======== Text provided ========

Written by Ivo Gračanin.

Photo: © Avioradar
Lufthansa A350-900

 

On behalf of the Alfred-Wegener-Institute, the flight will operate with an Airbus A350-900 from Hamburg to the Falkland Islands

On February 1, 2021, Lufthansa will be departing on the longest passenger flight in the history of its company, marking one of the most unique flights the airline has ever carried out. On behalf of the Alfred Wegener Institute, Helmholtz Centre for Polar and Marine Research (AWI) in Bremerhaven, the Lufthansa Group's aircraft, an Airbus A350-900, will be flying 13,700 kilometers nonstop from Hamburg to Mount Pleasant in the Falkland Islands. The flight time is calculated at around 15:00 hours. There are 92 passengers booked for this charter flight LH2574, half of which are scientists and the other half, being the ship crew for the upcoming expedition with the Polarstern research vessel.

Since the hygiene requirements for this flight are extremely high, Captain Rolf Uzat and his 17-member crew entered a 14-day quarantine last Saturday, the same time that the passengers did. "Despite the crew restrictions for this particular flight, 600 flight attendants applied for this trip," says Rolf Uzat.

======== Dataset section ========

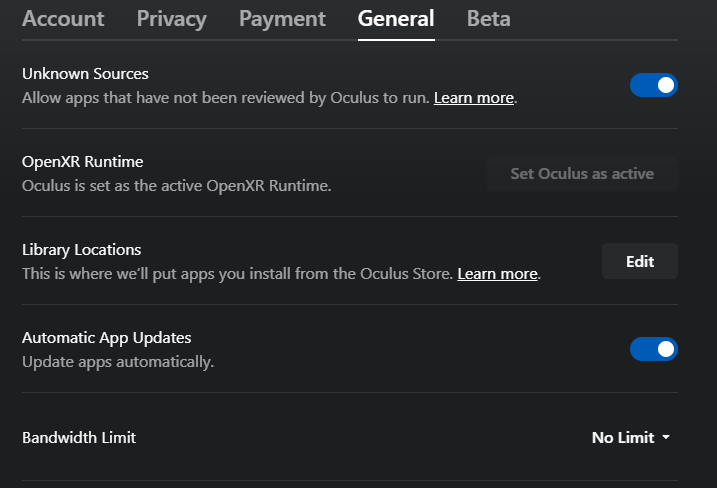Screen dimensions: 717x488
Task: Click the OpenXR Runtime setting label
Action: (83, 162)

========

Check your understanding
a – From the Lufthansa flight article, quote the passage that begins with the words containing "On behalf of the Alfred-Wegener-Institute, the" and ends with "Polarstern research vessel.".
b – How many passengers are booked for charter flight LH2574, according to the Lufthansa flight article?
c – List every geographic place named in the Lufthansa flight article.

Task results
a –
On behalf of the Alfred-Wegener-Institute, the flight will operate with an Airbus A350-900 from Hamburg to the Falkland Islands

On February 1, 2021, Lufthansa will be departing on the longest passenger flight in the history of its company, marking one of the most unique flights the airline has ever carried out. On behalf of the Alfred Wegener Institute, Helmholtz Centre for Polar and Marine Research (AWI) in Bremerhaven, the Lufthansa Group's aircraft, an Airbus A350-900, will be flying 13,700 kilometers nonstop from Hamburg to Mount Pleasant in the Falkland Islands. The flight time is calculated at around 15:00 hours. There are 92 passengers booked for this charter flight LH2574, half of which are scientists and the other half, being the ship crew for the upcoming expedition with the Polarstern research vessel.

b – 92 passengers are booked for the flight.

c – Hamburg, Falkland Islands, Mount Pleasant, Bremerhaven